La première fois qu'il l'avait remarqué, il y avait plus d'un mois que le lycée avait commencé. Il faut dire que, jusqu'à présent, Aomine ne s'était intéressé, dans sa classe, qu'à Sakurai, et ce, pour deux raisons précises : il était du même club de basket, mais, surtout, il avait toujours des bentos absolument délicieux. Le reste, soyons francs, il s'en foutait.

Donc, c'était plus d'un mois après la rentrée, et il était sans doute le seul à ne pas l'avoir remarqué, même s'il était assis à ses côtés. C'était un jour où il s'ennuyait à mourir – comme tous les jours où il faisait l'effort monstrueux de venir en cours. Il en était à se demander s'il devait sortir l'une de ses nombreuses revues d'idoles lorsque son regard, sans crier gare, se posa à sa droite.

Aomine était placé dans le coin arrière, et, à sa gauche, c'était la grande fenêtre par laquelle il passait la plupart de son temps à regarder. Il fixait alors un point au loin et tombait dans une sorte de transe peuplée, bien souvent, par ses idoles chéries. Au pupitre devant lui, il y avait Sakurai, à qui il portait une attention minime – c'est-à-dire uniquement quand il y avait de la nourriture en jeu.

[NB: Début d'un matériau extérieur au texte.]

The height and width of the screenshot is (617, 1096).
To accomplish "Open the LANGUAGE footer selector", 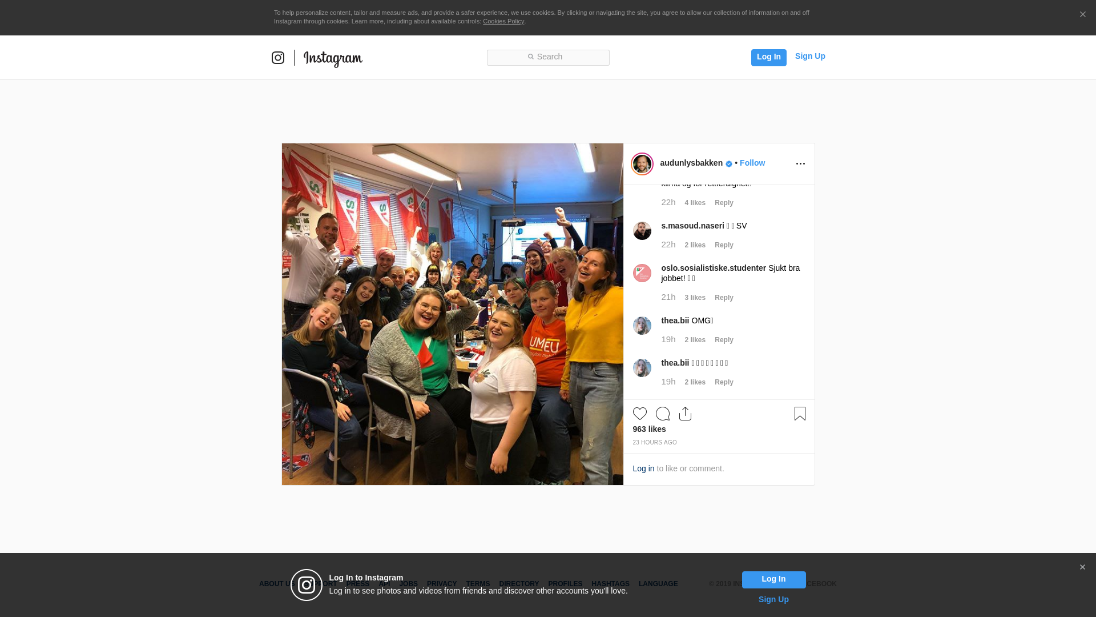I will pyautogui.click(x=658, y=584).

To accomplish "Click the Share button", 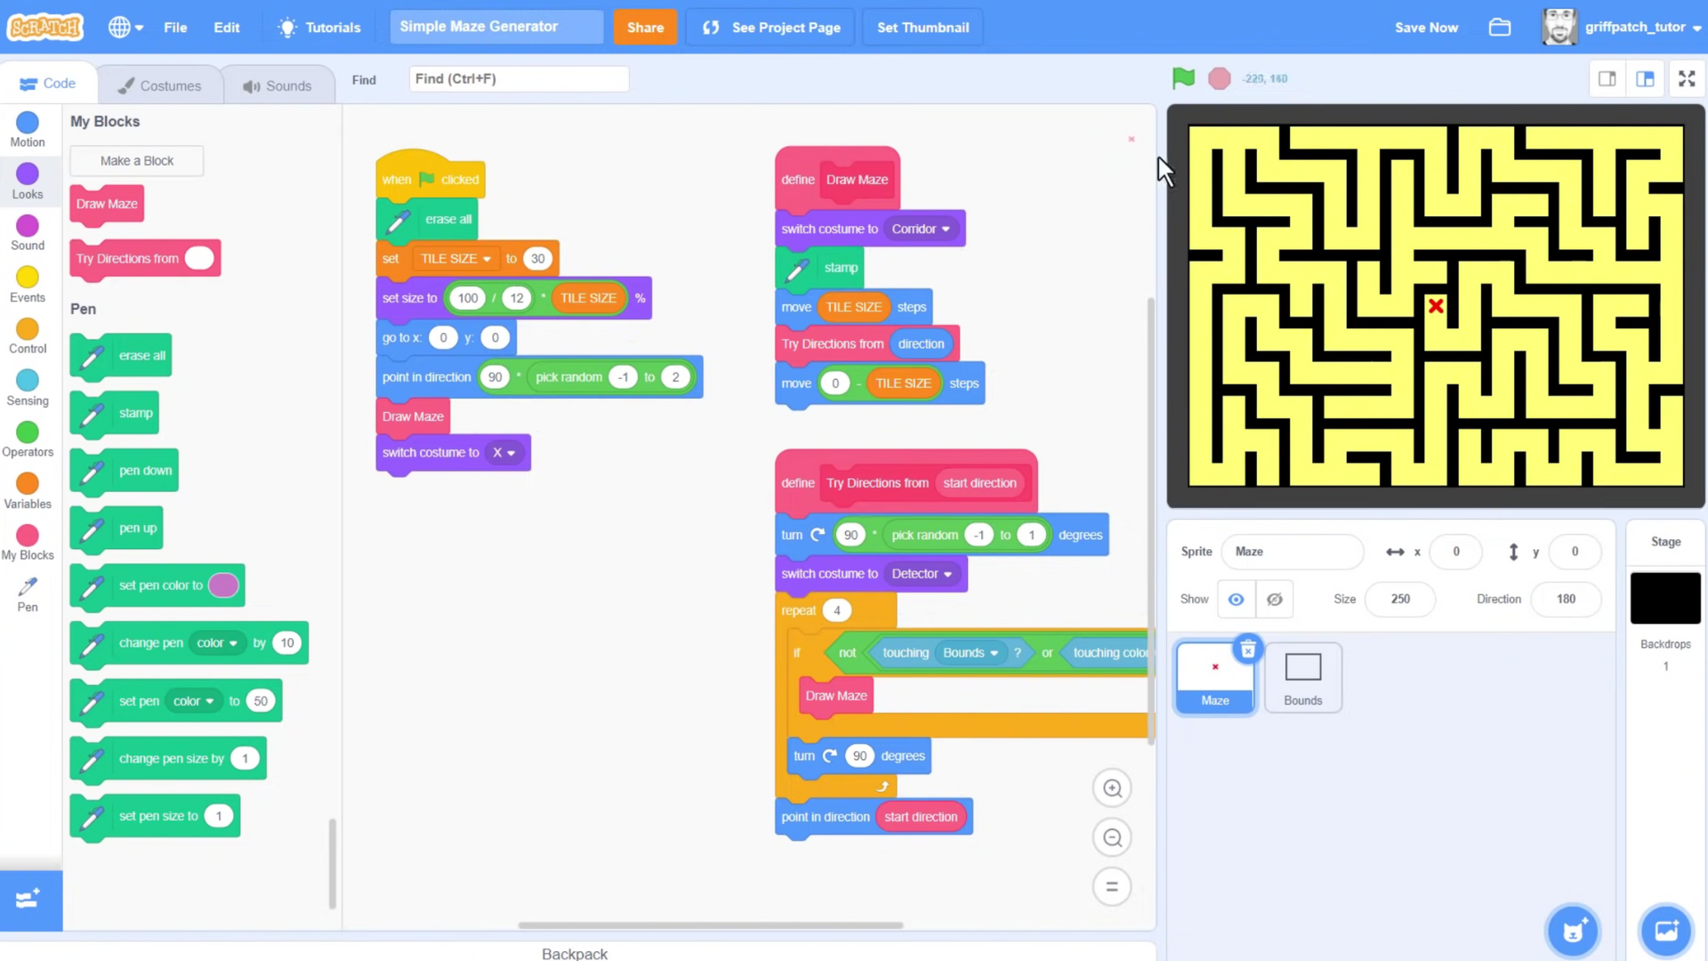I will 645,27.

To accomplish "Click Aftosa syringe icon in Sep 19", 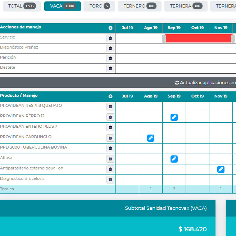I will [174, 159].
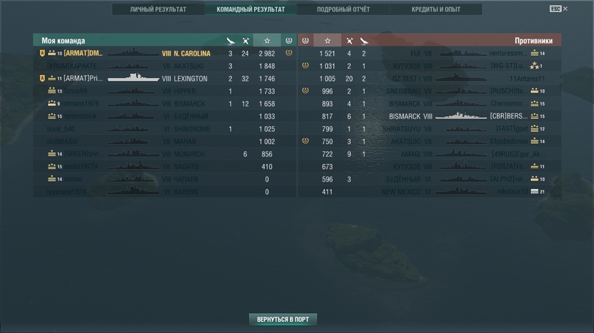Image resolution: width=594 pixels, height=333 pixels.
Task: Click the achievement medal in N. Carolina row
Action: (x=289, y=53)
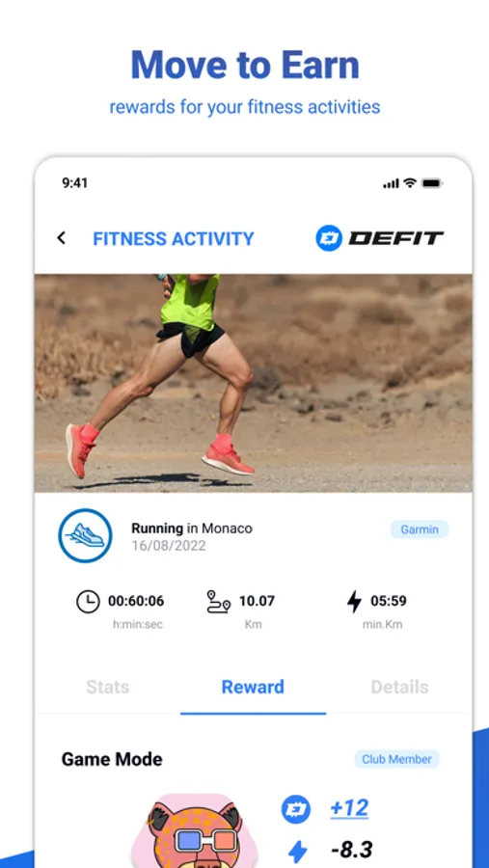Click the Running in Monaco title
The image size is (489, 868).
point(192,529)
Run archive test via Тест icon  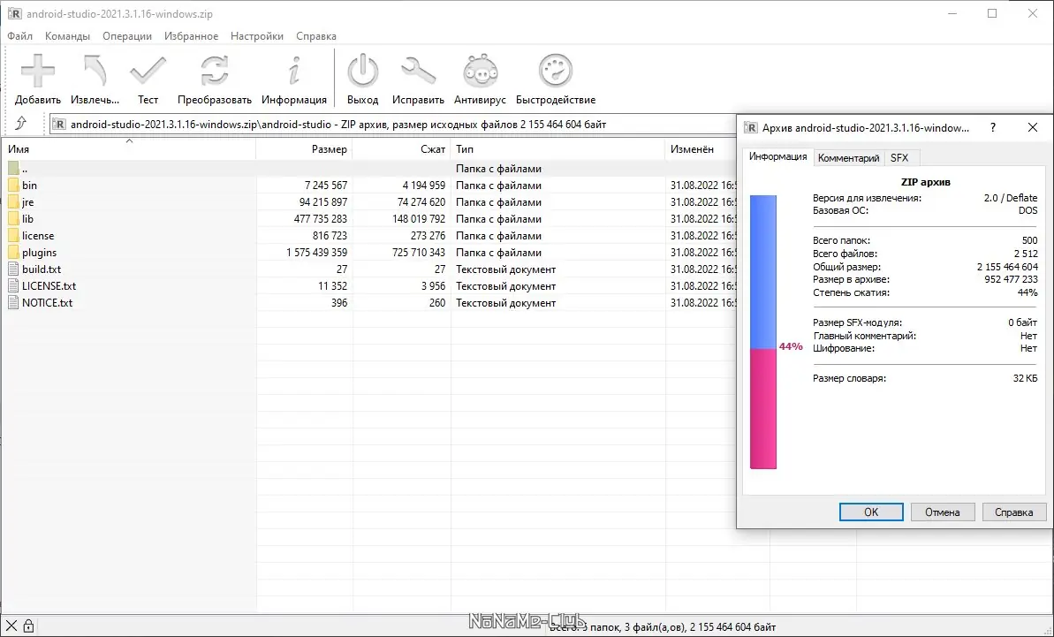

Ryo, de son prénom, semblait se sentir responsable de lui, et il essayait toujours de le trainer à l'entrainement de basket. Aomine, la plupart du temps, l'ignorait. Il n'irait pas à l'entrainement quand il savait qu'il allait seulement devenir meilleur – il était déjà trop bon à son gout.

Il appréciait donc Sakurai tant et aussi longtemps qu'il n'insistait pas trop. Il l'appelait par son prénom parce que c'était moins de trouble et ne l'approchait que quand ça lui convenait. Le reste du temps, il aurait très bien pu ne pas exister.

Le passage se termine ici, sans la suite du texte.